Un tracteur moderne rapporte tout, de sa position à sa consommation de carburant ; la remorque, elle, reste silencieuse dans la plupart des flottes. Pourtant, la charge est dans la remorque, la température y est mesurée, la porte s'y ouvre. La télématique de la remorque transforme cette moitié invisible de la flotte en une entité productrice de données.

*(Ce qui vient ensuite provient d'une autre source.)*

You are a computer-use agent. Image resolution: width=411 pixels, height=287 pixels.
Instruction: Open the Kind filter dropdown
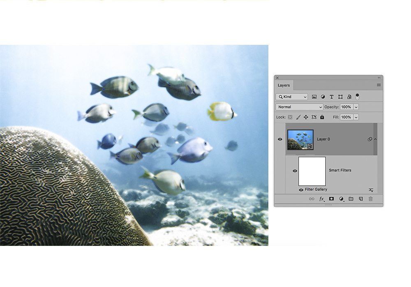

Quelles données sont collectées ?
- Position et mouvement : où se trouve le véhicule, depuis combien de temps il attend, sur quel itinéraire il opère
- Données du système de freinage : informations de charge, vitesse et défaut provenant du système de freinage électronique
- Pression des pneus : détection précoce du risque d'éclatement et d'usure grâce à une surveillance continue
- Porte et température : enregistrement ininterrompu en chaîne du froid, événements de porte pour la sécurité du chargement
- État d'attelage : enregistrement automatique de quel tracteur est attelé à quelle remorque
De la donnée à la décision
La valeur de la télématique ne réside pas dans le capteur, mais dans la transformation de la donnée en décision. L'analyse des temps d'attente, la détection des véhicules sous-utilisés, la planification de la maintenance sur données d'usage réel plutôt que sur le kilométrage, et la localisation instantanée en cas de perte ou de vol sont les domaines où l'investissement s'amortit. Lors de l'installation, la question critique n'est pas le matériel mais l'intégration : la donnée doit circuler vers le logiciel de gestion de flotte et les rapports clients. Commencez petit — pilotez sur le segment où la valeur est la plus visible, comme la chaîne du froid ou la ligne la plus dense, mesurez, puis généralisez.